Another way to do it would be to define a variable for each place in your print string before you assemble it:

int pOrQ;
int pXorQ;
int notP;

if (p|q) pOrQ = 1;
else pOrQ = 0;
if (p^q) pXorQ = 1;
else pXorQ=0;
if (!p) notP = 1;
else notP =0;
System.out.print((p|q) + "\t" + (p^q) + "\t" + (!p));

That last is probably the worst way, the only thing good about it is that it's easy for you to understand what's going on. It's very labor-intensive and very space-hungry - you have to define a variable for each place in the table, wasteful - and it is aesthetically atrocious.

I don't think you can cast a boolean to an int, and if you can someone needs to be beaten. Cast would be the wrong answer. Booleans are not equal to 1 or zero any more than bits are. Similarly, neither is equal to "Yes" or "No" or black or white or anything. Boolean variables are simply true or false, and that's the only way you should ever evaluate them. (in c, it's different, but you're not writing c).

## takui

thank u john, i'm not good enough to understand all u've said, but I've understood at least the principles ;) I'm just trying some excercise right now and I want to ask something... I've this problem:

"write a program that finds all the prime number between 1 to 100".

The solution given from the book is:

class Prime {
public static void main(String args[]) {
int i, j;
boolean isprime;

for(i=1; i < 100; i++) {
isprime = true;

// see if the number is evenly divisible
for(j=2; j < i/j; j++)
// if it is, then its not prime
if((i%j) == 0) isprime = false;

if(isprime)
System.out.println(i + " is prime.");
}
}
}

I'm not sure but this program is wrong, right? I mean, like this it give back numbers like 9 and 25, and they are not prime cuz they are divisible for 3 or 5 respectively... I'm missing something or the books is at fault?

edit: this was a print error on the book, on their site they have wrote an errata corrige for it...using "<=" at line 10 instead of only "<". Btw, isn't a simple "j < i" enough? Why they check if it was disivible? I'm missing something? O_o

## jon.kiparsky 326

Have you tried running it? I assure you, it'll work.

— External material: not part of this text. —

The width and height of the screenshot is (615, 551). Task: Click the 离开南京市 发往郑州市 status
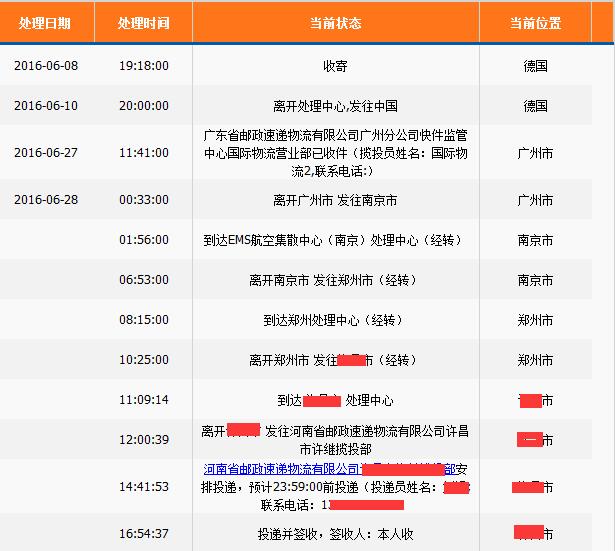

Step through the for loop:

for(i=1; i < 100; i++) {

for each number from 1 to 100 - this is wrong, 1 is not prime, but that's a technicality

isprime = true;

set a flag. Assume it's prime unless proved otherwise

for(j=2; j <= i/j; j++)

sub-loop: try each number greater than 1, up to i/2. Stop there because we know there's no factor of i which is greater than i/2. Quick: what is the first value for which this loop will execute?

if((i%j) == 0) isprime = false;

for each value of j, check to see whether it divides i evenly. If it does, we know that i is not prime.

if(isprime)
System.out.println(i + " is prime.");
}

if we get to this statement, we've tried every integer value in the range [2..i/2], which is all of potential factors of i. If we found a factor, we set isPrime to true. So, if we didn't find a factor, there wasn't one to find, and we can say that i is prime.

Now, this works, but it's an extremely slow way to write this. It's fine for small values, but it checks a lot of values that it doesn't need to check. For example, if you know that a number is not divisible by 2, you don't need to check 4 or 8, or 236, or any other multiple of 2. So one way to fix this is to keep track of the primes and only check each potential prime against that list. This is usually called the "Sieve of Eratosthenes", after the Greek mathematician who came up with it. It's not hard to write, give it a try.

## takui

yes john sorry, probably you catch my post when I've just corrected it! In the first time it was like i've wrote at the end on the previous on, with "<" and not "<=". In that version, it was wrong, but thank you for your big reply! I'll read it carefully now ;)

edit: a nice challenge! So i've to store in someway the prime numbers and do a check over that list? Until now I've not encountered this possibility on the book, but I'll try when I get the grasp on it for sure!